10 de julho de 2026
Internacional

Agricultores fazem protesto na Índia contra reforma

FolhaPress
| Tempo de leitura: 2 min

Nova Déli - Ao volante de seus tratores, milhares de fazendeiros indianos derrubaram bloqueios nas estradas nesta terça-feira (26) para se dirigirem até Nova Déli. Na capital, o grupo realizou um protesto contra as reformas no setor agrícola propostas pelo governo do premiê Narendra Modi.

A data da manifestação foi escolhida para coincidir com o desfile militar do Dia da República, feriado que celebra o aniversário da adoção da constituição do país em 1950.

CONFRONTO

O ato terminou em confronto com a polícia - ao menos um manifestante morreu e 86 agentes ficaram feridos, segundo a polícia de Déli.

Durante o protesto, os fazendeiros invadiram o complexo histórico do Forte Vermelho e hastearam bandeiras de sindicatos agrícolas no local, em um gesto carregado de simbolismo. Tradicionalmente, o primeiro-ministro-indiano costuma hastear todos os anos a bandeira do país dentro do monumento durante as comemorações da independência.

A polícia chegou a disparou bombas gás lacrimogêneo em uma tentativa de forçar os manifestantes a recuar, mas a ação não deu resultado.

Alguns dos manifestantes que escalaram as paredes do Forte Vermelho carregavam espadas cerimoniais, que usaram para afastar os policiais. Imagens da agência de notícias asiática ANI mostraram agentes de segurança pulando as muralhas para escapar.

O governo ordenou o bloqueio dos serviços de internet em algumas partes da capital, de acordo com a operadora de telefonia móvel Vodafone Idea, em uma tentativa de evitar novos distúrbios.

DESAGRADO

Os agricultores acamparam fora da capital por quase dois meses, representando um dos maiores desafios para o premiê desde que assumiu o poder em 2014. Eles criticam a reforma do governo que afrouxa as regras de venda, fixação de preços e armazenamento de produtos agrícolas.
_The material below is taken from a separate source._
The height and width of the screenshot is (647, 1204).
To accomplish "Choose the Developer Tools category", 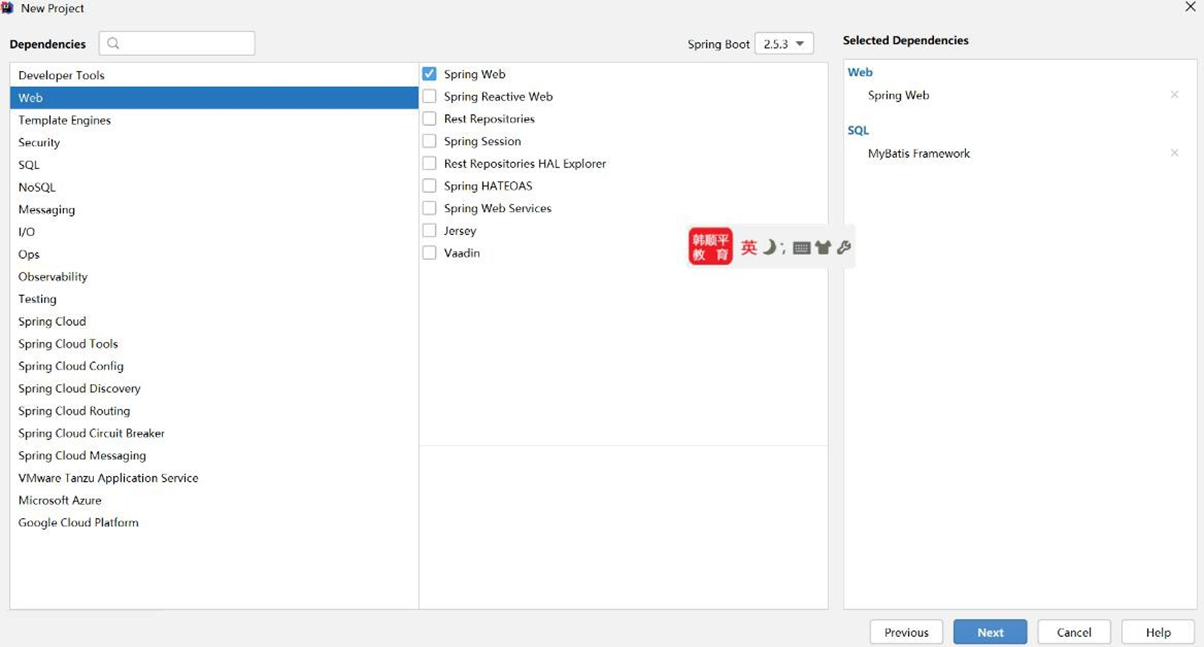I will pyautogui.click(x=61, y=75).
Uma das maiores mudanças é que, com as novas leis, os agricultores terão permissão para vender seus produtos a preços de mercado diretamente para entidades privadas como empresas agrícolas, redes de supermercados e mercearias.

Atualmente, os agricultores vendem a maior parte de sua produção em mercados atacadistas controlados pelo governo, com preços mínimos garantidos.